David Oliver: Will the public use alternatives to emergency departments?BMJ 2018; 361 doi: https://doi.org/10.1136/bmj.k1501 (Published 10 April 2018) Cite this as: BMJ 2018;361:k1501
- David Oliver, consultant in geriatrics and acute general medicine
Follow David on Twitter: @mancunianmedic
I’ve argued before that we shouldn’t blame the public for using emergency departments,1 as has a joint observational study from the Royal College of Emergency Medicine and the Patients Association.2 The position was that urgent need is defined by service users in real time. The public are intelligent consumers who go where the lights are on, and many are in any case directed to acute hospitals by NHS emergency numbers.
But I’m always prepared to reflect and reconsider. A study in January of emergency department attenders at North Middlesex University Hospital has made me wonder.3 Researchers examined 37 000 pieces of data and interviewed 630 patients, seeking to determine what brings patients to emergency departments even for conditions that aren’t life threatening. I know that it’s only one unit, in a deprived part of London, with a young, multicultural population, but here are the headlines.
More than a third of interviewees reported being aware of alternative services, such as pharmacists, NHS 111, GP extended access hubs, and urgent care centres, including one based on the hospital site. Around half (rising to three quarters at weekends) had come to the emergency department because it offered a convenient way to see a healthcare professional 24/7, even if that meant waiting. A similar proportion said that they would happily use a 24/7 walk-in centre near their home, instead of the emergency department, if it provided instant access to diagnostics.
A similar study at Barnsley hospitals showed that, of 951 patients surveyed, only 22% considered their own condition an emergency.4 Their main concern was to gain reassurance that the condition was not serious.

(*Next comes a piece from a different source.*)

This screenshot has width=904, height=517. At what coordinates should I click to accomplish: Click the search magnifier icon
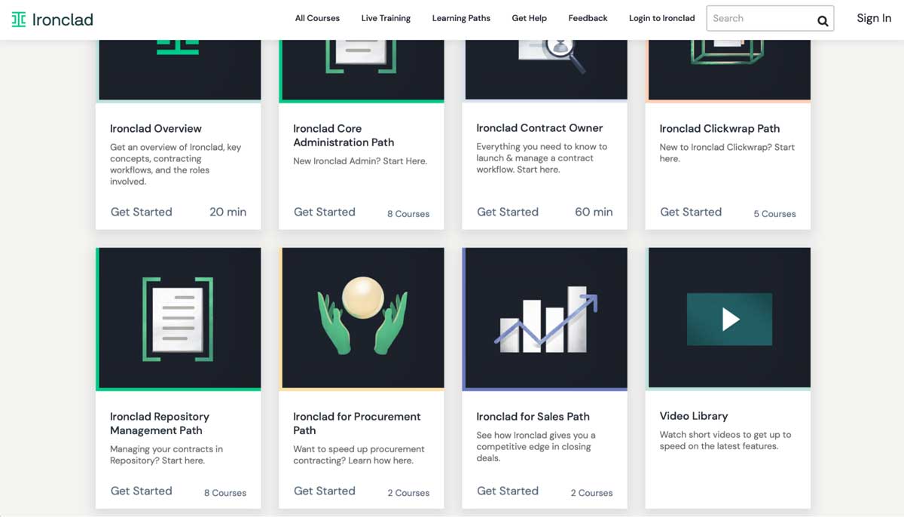point(823,21)

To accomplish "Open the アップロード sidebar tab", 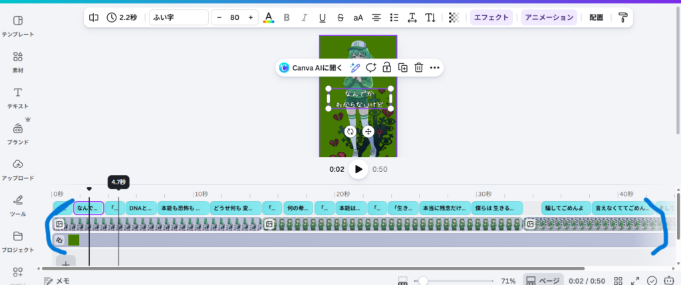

Speed and convenience of access to services matter to patients: the latest social attitudes survey showed that these, alongside waiting times, are key reasons for declining satisfaction with the NHS.5 And it’s hard to escape relentless media coverage, including many acute doctors telling it how it is—about emergency department overcrowding, stacked up ambulances, and worsening waits.6
I accept the suggestion in Bruce Keogh’s review of urgent care that the patchwork of alternatives to emergency is often confusing to the public and should be simplified and more clearly communicated.7 After all, the emergency department is a strong brand, familiar to everyone.
The finite resource of NHS acute care is for the entire population, however difficult that might be for politicians
We might argue that, if the emergency department gives the public what they want, we should accept that people want to use it and will do so. But endemic staffing and space problems mean that this isn’t a sensible proposition in already overcrowded departments and hospitals. Experiments with extended GP opening hours don’t seem to have reduced demand convincingly. A recent analysis of GP opening hours around Europe shows that we already have longer hours of access than most countries,8 and NHS England vanguard sites focusing on urgent and emergency care have still seen growth in activity—albeit lower than at non-vanguard sites.9
Surely, we need to start saying loudly and clearly that the finite resource of NHS acute care is for the entire population, however difficult that might be for politicians. Every citizen who uses it for speed and convenience rather than the level of need risks compromising care for other citizens who might need services more. We must be realistic about what acute care is for, what it’s not for, and the need for us to find more resources if we really do want 24/7 direct access to specialist care.
Competing interests: See bmj.com/about-bmj/freelance-contributors/david-oliver.
Provenance and peer review: Commissioned; not externally peer reviewed.